Exercise brief:
Find the string "travail" in the material. Copy every line that has it.

----------------

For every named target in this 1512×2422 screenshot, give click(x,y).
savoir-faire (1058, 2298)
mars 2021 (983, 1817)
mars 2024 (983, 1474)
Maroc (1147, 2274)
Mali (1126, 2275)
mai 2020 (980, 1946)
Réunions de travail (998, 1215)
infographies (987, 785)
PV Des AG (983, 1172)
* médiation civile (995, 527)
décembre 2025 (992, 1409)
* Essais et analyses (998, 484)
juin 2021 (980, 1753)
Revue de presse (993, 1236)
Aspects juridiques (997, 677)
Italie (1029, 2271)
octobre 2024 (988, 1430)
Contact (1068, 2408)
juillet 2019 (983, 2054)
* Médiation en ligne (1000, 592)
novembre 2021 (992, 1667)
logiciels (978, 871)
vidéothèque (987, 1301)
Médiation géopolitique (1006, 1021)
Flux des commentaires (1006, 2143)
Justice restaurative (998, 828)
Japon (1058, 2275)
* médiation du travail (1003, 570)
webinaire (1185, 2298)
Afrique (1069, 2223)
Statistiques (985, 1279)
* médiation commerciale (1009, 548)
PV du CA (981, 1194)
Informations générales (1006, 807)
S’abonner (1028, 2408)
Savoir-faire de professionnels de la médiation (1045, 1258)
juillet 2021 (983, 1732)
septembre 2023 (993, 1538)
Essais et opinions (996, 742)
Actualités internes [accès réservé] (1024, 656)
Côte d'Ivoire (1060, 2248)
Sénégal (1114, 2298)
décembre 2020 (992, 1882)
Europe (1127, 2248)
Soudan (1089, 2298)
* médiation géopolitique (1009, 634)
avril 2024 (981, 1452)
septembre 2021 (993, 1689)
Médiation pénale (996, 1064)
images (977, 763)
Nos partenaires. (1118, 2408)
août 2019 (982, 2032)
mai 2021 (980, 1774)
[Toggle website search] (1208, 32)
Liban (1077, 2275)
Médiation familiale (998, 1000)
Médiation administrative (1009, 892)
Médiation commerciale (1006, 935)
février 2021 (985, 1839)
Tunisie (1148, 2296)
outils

----------------

Solution to the problem:
Réunions de travail (998, 1215)
* médiation du travail (1003, 570)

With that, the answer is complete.